Although languishing in third place in the polls, CAQ leader François Legault has been visualizing success Monday.

Legault said Friday that he has a good idea of who he would name to his cabinet, he has listed five priorities for his first 100 days in office, he has a transition team and he knows who’d he’d keep and axe in the senior civil service.

While some might think his planning presumptuous, Legault said that he sees himself as akin to an athlete focusing on a gold medal.

Recent polls have not budged the future coalitionists upwards from third place but Legault's party has seen some encouraging gains, what he describes as a hockey team taking control of the game in the third period.

Legault’s first actions as premier would be to abolish the health tax in a budget that would be tabled before the end of May, gradually abolish the school tax, adopt a charter for taxpayers to limit inflation and tax increases, launch his St. Lawrence project to boost the economy, take aim at patronage and then adopt a charter of secularism, which he says would be “responsible and well-balanced.”

He says he’d also like to complete an exhaustive review of all infrastructure projects.

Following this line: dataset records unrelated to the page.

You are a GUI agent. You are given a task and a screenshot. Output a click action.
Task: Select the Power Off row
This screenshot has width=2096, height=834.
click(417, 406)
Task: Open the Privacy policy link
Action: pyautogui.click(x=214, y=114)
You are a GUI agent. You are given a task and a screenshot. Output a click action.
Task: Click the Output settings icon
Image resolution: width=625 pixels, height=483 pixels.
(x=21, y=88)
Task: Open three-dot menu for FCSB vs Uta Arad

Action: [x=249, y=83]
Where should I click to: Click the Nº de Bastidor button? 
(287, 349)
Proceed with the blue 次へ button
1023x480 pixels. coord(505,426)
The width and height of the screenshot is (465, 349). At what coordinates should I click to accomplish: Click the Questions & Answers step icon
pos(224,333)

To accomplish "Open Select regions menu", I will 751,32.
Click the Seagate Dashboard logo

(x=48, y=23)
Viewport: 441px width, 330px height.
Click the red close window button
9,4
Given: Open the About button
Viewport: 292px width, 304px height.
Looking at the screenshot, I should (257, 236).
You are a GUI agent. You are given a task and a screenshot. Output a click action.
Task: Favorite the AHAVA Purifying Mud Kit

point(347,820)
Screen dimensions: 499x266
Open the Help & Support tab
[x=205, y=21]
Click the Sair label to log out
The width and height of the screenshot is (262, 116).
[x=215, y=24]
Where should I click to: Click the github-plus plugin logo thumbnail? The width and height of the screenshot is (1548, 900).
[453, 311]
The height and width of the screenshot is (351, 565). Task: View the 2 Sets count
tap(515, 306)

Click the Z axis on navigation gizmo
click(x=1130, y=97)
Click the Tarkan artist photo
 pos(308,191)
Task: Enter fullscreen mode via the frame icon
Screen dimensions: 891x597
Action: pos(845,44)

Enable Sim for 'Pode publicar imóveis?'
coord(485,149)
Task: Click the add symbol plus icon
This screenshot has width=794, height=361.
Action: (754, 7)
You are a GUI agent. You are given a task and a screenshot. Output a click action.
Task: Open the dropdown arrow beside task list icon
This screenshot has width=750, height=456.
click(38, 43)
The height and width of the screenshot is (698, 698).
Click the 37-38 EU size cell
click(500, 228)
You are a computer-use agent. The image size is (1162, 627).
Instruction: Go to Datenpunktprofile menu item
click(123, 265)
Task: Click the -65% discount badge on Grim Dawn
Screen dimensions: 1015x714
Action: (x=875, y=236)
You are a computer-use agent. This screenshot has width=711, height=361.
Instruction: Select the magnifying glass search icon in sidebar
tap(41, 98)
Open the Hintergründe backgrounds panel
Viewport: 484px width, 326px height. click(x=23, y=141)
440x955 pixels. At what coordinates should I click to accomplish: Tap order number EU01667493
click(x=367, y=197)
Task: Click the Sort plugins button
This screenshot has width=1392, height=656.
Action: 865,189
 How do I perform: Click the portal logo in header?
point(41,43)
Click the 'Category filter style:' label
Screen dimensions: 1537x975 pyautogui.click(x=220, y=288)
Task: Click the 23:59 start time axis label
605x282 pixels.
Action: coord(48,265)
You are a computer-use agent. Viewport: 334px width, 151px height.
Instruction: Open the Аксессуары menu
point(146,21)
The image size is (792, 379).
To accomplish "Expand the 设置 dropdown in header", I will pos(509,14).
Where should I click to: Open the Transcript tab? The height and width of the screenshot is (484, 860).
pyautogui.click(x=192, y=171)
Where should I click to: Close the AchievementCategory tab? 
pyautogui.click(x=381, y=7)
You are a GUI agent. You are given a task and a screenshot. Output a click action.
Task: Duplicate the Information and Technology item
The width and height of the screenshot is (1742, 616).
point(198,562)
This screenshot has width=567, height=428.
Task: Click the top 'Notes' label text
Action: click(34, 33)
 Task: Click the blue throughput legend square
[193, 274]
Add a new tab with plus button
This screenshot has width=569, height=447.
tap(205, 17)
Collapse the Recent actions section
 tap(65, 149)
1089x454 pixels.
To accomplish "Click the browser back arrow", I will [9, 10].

Legault, at a press conference Friday, said that he was unimpressed by the newest employment statistics which saw jobs increase by 15,000 in March and the unemployment rate drop to 7.6 percent from 7.8 percent.

Legault said that 18,000 jobs were created in the public, rather than the private sector. “This is your money, this is not how we will create wealth. What's worse, over 12 months, the government has created 800 jobs in all, compared to 90,000 in Ontario,” he said.

As for his cabinet, Legault mentioned such names as Christian Dubé, Stéphane Le Bouyonnec, Sylvie Roy, Gérard Deltell, François Bonnardel, Nathalie Roy as well as first-time candidates André Lamontagne and Claire Samson.